时间:2019-12-06 03:26:01

标签: python cuda chainer cupy

我有CUDA内核,这些内核采用float3,int2等结构作为参数。我似乎无法通过cupy rawkernel接口将参数正确传递给这些内核。我尝试过为float3参数传递3个浮点数的1d Cupy数组,并且在内核中未正确解释该参数。我尝试传递ctypes结构,但返回了不受支持的类型错误。是否可以将自定义结构发送到cupy中的原始内核?如果可以,怎么办?

我尝试如下使用ctype结构:

class float3(ctypes.Structure): 
    fields = [ ("X", c_float), ("Y", c_float), ("Z", c_float)] 

from cupy.cuda.function import CPointer 

class CFloat3(CPointer): 
    def __init__(self, v): super().__init__(ctypes.addressof(v)) 
        self.val = v 

val= float3(1.5, 3, 5) 
cval= CFloat3(val) 

这绕过了cupy的类型检查,但是仍然没有正确地将值传递给内核。如果您查看cupy源代码中的功能模块,似乎应该可以正常工作。它只是传递该结构的指针。我还尝试了id(v)和ctypes.POINTER(float3)(v)而不是ctypes.addressof来获取结构的地址,但这也不起作用。
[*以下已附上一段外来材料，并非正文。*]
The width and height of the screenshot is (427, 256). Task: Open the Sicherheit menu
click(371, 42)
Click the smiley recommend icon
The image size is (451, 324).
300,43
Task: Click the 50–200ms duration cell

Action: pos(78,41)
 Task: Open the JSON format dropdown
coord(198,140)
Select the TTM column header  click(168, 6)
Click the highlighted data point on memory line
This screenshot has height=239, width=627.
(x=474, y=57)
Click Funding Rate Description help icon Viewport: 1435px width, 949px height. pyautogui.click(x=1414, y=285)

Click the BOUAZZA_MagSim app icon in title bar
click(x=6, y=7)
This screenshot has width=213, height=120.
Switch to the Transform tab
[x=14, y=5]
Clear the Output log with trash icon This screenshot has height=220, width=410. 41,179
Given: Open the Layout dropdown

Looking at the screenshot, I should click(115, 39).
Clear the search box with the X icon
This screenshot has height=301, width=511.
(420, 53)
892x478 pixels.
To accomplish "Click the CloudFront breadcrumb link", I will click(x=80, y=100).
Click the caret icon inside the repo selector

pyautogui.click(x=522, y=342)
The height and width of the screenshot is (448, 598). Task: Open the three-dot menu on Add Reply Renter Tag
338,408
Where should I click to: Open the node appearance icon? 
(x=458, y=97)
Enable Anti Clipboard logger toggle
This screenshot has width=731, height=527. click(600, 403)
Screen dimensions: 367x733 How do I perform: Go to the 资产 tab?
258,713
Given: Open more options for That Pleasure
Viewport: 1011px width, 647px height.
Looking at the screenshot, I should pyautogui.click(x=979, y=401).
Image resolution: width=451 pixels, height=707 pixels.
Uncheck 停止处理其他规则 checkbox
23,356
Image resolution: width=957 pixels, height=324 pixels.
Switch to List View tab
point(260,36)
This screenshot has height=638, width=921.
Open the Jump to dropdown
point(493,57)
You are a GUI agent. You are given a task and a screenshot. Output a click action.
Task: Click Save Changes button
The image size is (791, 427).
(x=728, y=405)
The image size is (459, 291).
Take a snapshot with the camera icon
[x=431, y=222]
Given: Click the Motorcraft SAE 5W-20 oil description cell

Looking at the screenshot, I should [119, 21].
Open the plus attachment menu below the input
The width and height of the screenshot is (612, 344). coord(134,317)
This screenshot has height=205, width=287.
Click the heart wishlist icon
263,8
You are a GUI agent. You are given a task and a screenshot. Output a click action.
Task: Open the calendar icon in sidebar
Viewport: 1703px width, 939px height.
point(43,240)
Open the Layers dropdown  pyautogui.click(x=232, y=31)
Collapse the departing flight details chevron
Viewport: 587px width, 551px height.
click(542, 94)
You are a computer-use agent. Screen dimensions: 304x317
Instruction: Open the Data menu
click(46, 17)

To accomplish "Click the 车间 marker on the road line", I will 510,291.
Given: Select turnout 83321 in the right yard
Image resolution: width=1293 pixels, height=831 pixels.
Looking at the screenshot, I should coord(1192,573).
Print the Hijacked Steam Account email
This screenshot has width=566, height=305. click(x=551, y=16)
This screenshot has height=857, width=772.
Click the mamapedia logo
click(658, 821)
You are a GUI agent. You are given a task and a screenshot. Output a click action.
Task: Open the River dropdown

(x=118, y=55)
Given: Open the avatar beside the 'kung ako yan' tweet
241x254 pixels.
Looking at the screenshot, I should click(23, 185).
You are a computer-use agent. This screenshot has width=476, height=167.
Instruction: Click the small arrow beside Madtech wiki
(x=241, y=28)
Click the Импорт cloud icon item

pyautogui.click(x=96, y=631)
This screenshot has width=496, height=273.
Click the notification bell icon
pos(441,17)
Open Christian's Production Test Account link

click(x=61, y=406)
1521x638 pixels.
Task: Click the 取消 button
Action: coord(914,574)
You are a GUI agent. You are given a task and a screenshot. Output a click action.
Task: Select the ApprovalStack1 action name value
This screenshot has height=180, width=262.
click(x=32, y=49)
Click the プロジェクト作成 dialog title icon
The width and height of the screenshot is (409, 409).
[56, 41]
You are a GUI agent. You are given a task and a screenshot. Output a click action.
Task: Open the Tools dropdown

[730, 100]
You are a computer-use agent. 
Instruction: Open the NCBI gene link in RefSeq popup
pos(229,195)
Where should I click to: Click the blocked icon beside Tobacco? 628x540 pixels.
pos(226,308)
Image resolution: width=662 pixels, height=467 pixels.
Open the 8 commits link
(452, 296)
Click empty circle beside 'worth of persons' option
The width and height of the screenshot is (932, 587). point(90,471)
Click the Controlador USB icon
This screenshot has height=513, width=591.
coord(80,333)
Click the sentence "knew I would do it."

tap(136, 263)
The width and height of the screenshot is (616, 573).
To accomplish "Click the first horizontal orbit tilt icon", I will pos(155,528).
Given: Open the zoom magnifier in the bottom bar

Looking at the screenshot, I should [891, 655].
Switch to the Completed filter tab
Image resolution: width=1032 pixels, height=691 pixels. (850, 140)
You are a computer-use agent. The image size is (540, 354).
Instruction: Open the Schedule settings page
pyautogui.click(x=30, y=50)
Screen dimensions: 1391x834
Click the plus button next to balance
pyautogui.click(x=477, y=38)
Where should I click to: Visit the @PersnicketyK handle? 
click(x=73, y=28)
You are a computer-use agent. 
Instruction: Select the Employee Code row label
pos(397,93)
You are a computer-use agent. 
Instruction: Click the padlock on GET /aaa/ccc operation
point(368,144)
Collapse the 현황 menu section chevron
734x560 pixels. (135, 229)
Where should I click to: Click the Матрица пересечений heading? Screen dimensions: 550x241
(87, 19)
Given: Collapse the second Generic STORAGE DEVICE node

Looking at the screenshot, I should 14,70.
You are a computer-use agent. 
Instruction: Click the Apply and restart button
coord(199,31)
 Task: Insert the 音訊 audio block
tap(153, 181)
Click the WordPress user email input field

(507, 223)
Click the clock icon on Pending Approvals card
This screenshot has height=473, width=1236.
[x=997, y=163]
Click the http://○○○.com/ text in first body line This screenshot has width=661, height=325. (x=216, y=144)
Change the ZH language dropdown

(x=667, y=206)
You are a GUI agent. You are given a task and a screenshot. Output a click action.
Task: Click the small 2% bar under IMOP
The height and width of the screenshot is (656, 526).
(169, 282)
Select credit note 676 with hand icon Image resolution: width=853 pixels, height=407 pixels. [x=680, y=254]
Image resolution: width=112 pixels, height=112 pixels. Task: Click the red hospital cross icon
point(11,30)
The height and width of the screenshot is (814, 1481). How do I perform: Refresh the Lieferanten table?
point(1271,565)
我可以通过编写内核包装程序来解决此问题,该程序将接受数组作为输入,然后将数组转换为可调用常规内核的结构。不过这对我来说很丑。如果无法做到这一点,那么似乎不提供将结构传递给内核的功能似乎是一个很大的疏忽。

2 个答案:

答案 0 :(得分:2)

感谢您的提问。

一种解决float2float3类型问题的方法是在内核内部转换Cupy数组指针(但是,不建议这样做):

import cupy
add_kernel = cupy.RawKernel(r'''
    extern "C" __global__
    void my_add(const float* x1, float* y) {
        int tid = blockDim.x * blockIdx.x + threadIdx.x;
        float3* xf3 = (float3*) x1;
        y[tid] = xf3->x + xf3->y + xf3->z;
    }
    ''', 'my_add')
x1 = cupy.array([1, 2, 3], dtype='float32')
y = cupy.array([0], dtype='float32')
add_kernel((1,), (1,), (x1, y))

但是,CuPy不支持结构化数组,因此不可能将ccupy数组映射到cuda内核中的用户定义结构。

答案 1 :(得分:1)

我同意这一评论;在一般情况下,我无法找到一种方法来完成这项工作。

通过重新定义float2数据类型,可以使用一种hacky方法与double2np.complexXX配合使用。这是一个示例:

$ cat t19.py
import numpy as np
import cupy
ddim = 64
bdim = 32
d = np.complex64(1+2j)
i = cupy.ones((ddim*3), dtype=cupy.float32).reshape(ddim, 3)
o = cupy.zeros((ddim*3), dtype = cupy.float32).reshape(ddim, 3)
my_test = cupy.RawKernel(r'''
  extern "C" __global__
  void my_test(const float2 d, const  float3 * __restrict__  i, float3 * __restrict__ o, int dim) {
  int x = blockDim.x * blockIdx.x + threadIdx.x;
  if (x < dim){
    float3 temp = i[x];
    temp.x += d.x;
    temp.y += d.y;
    temp.z += d.x;
    o[x] = temp;}
  }
 ''', 'my_test')
gdim = ddim//bdim + 1
my_test((gdim,1), (bdim,1), (d, i,o,ddim))  # grid, block and arguments
r_o = cupy.asnumpy(o)
print(r_o)
$ python t19.py
[[2. 3. 2.]
 [2. 3. 2.]
 [2. 3. 2.]
 [2. 3. 2.]
 [2. 3. 2.]
 [2. 3. 2.]
 [2. 3. 2.]
 [2. 3. 2.]
 [2. 3. 2.]
 [2. 3. 2.]
 [2. 3. 2.]
 [2. 3. 2.]
 [2. 3. 2.]
 [2. 3. 2.]
 [2. 3. 2.]
 [2. 3. 2.]
 [2. 3. 2.]
 [2. 3. 2.]
 [2. 3. 2.]
 [2. 3. 2.]
 [2. 3. 2.]
 [2. 3. 2.]
 [2. 3. 2.]
 [2. 3. 2.]
 [2. 3. 2.]
 [2. 3. 2.]
 [2. 3. 2.]
 [2. 3. 2.]
 [2. 3. 2.]
 [2. 3. 2.]
 [2. 3. 2.]
 [2. 3. 2.]
 [2. 3. 2.]
 [2. 3. 2.]
 [2. 3. 2.]
 [2. 3. 2.]
 [2. 3. 2.]
 [2. 3. 2.]
 [2. 3. 2.]
 [2. 3. 2.]
 [2. 3. 2.]
 [2. 3. 2.]
 [2. 3. 2.]
 [2. 3. 2.]
 [2. 3. 2.]
 [2. 3. 2.]
 [2. 3. 2.]
 [2. 3. 2.]
 [2. 3. 2.]
 [2. 3. 2.]
 [2. 3. 2.]
 [2. 3. 2.]
 [2. 3. 2.]
 [2. 3. 2.]
 [2. 3. 2.]
 [2. 3. 2.]
 [2. 3. 2.]
 [2. 3. 2.]
 [2. 3. 2.]
 [2. 3. 2.]
 [2. 3. 2.]
 [2. 3. 2.]
 [2. 3. 2.]
 [2. 3. 2.]]
$

我对numpy结构化数据类型没有好运,这似乎是实现这一目标的逻辑路径。